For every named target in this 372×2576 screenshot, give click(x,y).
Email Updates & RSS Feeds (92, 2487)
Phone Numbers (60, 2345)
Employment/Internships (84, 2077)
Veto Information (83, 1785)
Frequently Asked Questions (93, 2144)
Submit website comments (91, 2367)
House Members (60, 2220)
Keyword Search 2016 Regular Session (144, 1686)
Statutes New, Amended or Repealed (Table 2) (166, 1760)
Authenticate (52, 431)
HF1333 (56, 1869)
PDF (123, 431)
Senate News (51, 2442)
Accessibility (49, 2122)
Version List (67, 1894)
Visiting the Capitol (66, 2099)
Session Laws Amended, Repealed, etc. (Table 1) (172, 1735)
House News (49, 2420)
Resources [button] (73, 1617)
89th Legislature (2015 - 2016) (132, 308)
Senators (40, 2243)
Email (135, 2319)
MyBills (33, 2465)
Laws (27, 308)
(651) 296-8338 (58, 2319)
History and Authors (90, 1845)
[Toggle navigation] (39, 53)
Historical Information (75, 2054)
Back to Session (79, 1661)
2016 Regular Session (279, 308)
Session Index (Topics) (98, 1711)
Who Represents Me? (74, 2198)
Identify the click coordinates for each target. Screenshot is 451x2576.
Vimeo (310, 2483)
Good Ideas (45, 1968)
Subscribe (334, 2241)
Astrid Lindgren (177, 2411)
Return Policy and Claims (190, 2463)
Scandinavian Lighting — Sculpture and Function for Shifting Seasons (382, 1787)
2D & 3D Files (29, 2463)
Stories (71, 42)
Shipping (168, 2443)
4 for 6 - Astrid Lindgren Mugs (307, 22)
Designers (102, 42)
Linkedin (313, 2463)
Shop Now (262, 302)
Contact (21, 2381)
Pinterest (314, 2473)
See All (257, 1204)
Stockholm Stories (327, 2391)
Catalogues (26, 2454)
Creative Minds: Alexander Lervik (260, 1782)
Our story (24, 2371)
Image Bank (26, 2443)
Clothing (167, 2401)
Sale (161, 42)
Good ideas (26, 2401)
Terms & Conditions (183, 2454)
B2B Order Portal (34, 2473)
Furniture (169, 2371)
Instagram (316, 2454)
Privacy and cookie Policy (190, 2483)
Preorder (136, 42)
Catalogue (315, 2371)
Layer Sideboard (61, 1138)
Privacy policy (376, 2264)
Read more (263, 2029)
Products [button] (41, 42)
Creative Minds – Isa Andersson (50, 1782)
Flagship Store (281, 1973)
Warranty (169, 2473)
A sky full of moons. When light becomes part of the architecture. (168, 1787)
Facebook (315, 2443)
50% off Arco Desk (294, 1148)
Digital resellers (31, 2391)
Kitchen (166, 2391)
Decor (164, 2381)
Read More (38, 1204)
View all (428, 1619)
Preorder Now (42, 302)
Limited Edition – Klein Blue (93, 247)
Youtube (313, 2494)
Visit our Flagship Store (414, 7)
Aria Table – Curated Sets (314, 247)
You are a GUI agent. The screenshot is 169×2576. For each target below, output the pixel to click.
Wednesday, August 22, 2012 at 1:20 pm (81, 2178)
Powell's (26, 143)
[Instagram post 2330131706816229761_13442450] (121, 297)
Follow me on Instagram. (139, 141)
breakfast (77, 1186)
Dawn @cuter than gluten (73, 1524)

## WHAT IS EXPECTED
Show all lines above containing "Minds".

## ANSWER SPACE
Creative Minds: Alexander Lervik (260, 1782)
Creative Minds – Isa Andersson (50, 1782)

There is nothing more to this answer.